Exhibition

Dakar 66: Chronicles of a Pan-African Festival

Musée du quai Branly, Paris, France
16 Feb 2016 - 15 May 2016

Dakar 66: Chronicles of a Pan-African Festival

In April 1966, the ‘First World Festival of Black Arts’ (FESMAN) opened in Dakar. The biggest names of the cultural scenes of Africa and of the Diaspora met there.

Duke Ellington, Josephine Baker, the National Ballet of Chad, Aimé Césaire, Wole Soyinka and Michel Leiris: all the leading names of the African and international cultural scene convened in Dakar.

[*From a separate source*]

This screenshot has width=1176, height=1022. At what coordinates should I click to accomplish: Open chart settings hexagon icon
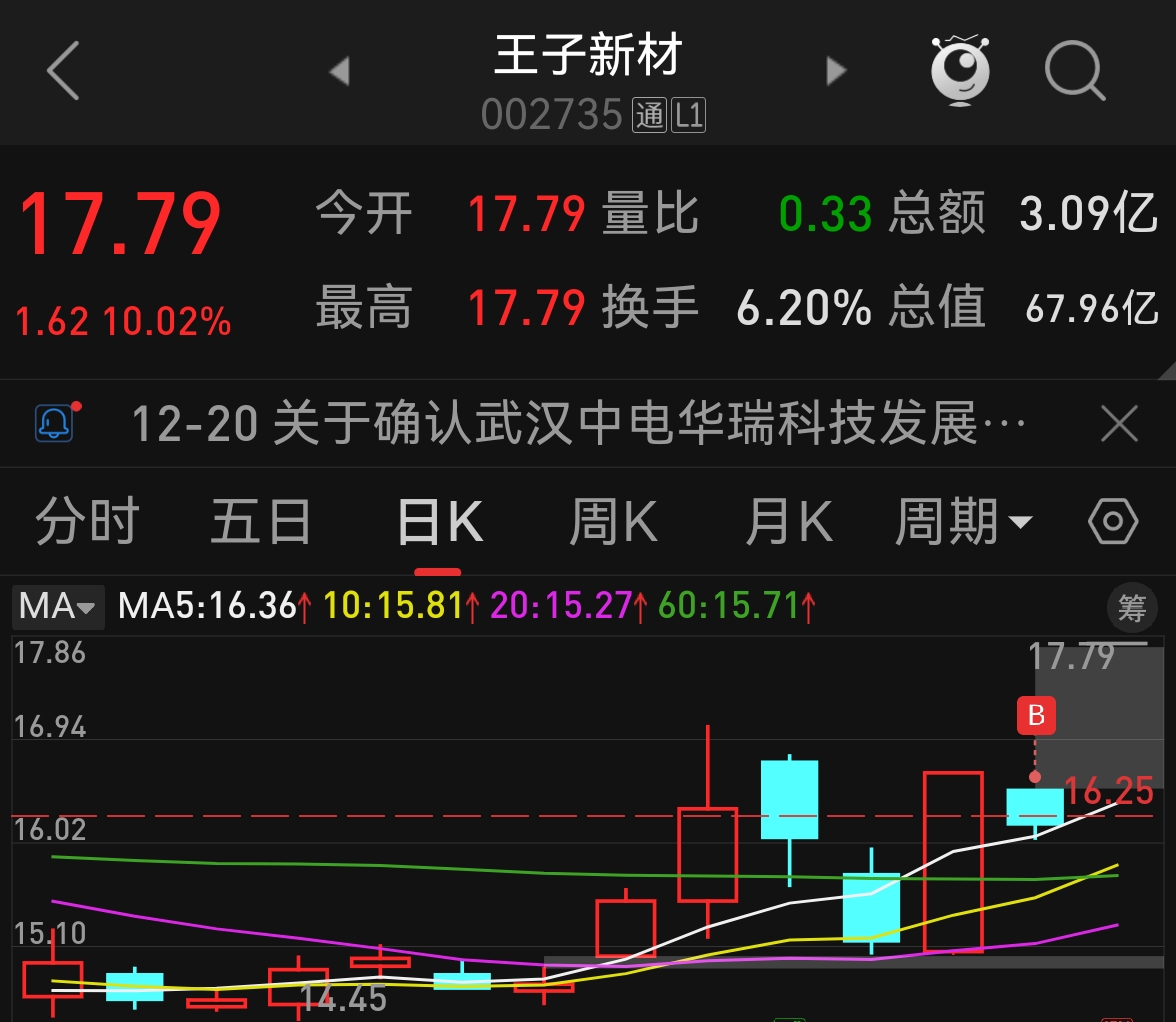tap(1112, 522)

The programme included theatre plays, dance, film screenings, exhibitions all launched by a major conference. The event, celebrating its 50th anniversary, was to become one of the key moments in the staging of ‘Négritude’, a literary and political movement developed by President Léopold Sédar Senghor.  What emerges is a reflection on the cultural and political issues invested in an event that marked the outlook of Pan-Africanism at the time of the Cold War.

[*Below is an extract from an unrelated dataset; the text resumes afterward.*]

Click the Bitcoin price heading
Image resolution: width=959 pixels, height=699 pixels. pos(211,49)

50 years on, the Musée du quay Branly in collaboration with PANAFEST Archive, is hosting an installation dedicated to this unprecedented event in the cultural history of the African continent. Rather than having a documentary approach, the exhibition focuses on the visual representations and evidence produced to capture or exploit this event.

Curated by Sarah Frioux-Salgas, Dominique Malaquais and Cédric Vincent

The PANAFEST Archive project is led by a multidisciplinary team of CNRS and EHESS researchers, supported by the Fondation de France and the University of Paris 1. For the past three years, the team’s research has focused on four festivals which played a pivotal role in the development of foundational cultural and political movements in Africa from the 1950s to the present day: the First Worls Festival of Negro Arts (Dakar 1966), the First Pan-African cultural festival (Algiers 1969), Zaire 74 (Kinshasa 1974) and FESTAC (Second world festival of Negro arts, Lagos 1977). The PANAFEST Archive project is building a historiography of these four festivals and examining the type of archives produced by these events.

Cédric Vincent is an anthropologist and art historian, a researcher at the Anthropology of Writing Laboratory (EHESS). He is the co-directors of PANAFEST Archive programme.

Dominique Malaquais, doctor of philosophy at Columbia University, is an art historian and a political scientist. A researcher with the CNRS’ Institut de mondes africains, she taught in the USA for fifteen years.

Sarah Frioux-Salgas studied African History at the University of Paris 1. Since 2003, she is in charge of the collection documentation and archives in the musee du quai Branly’s media library.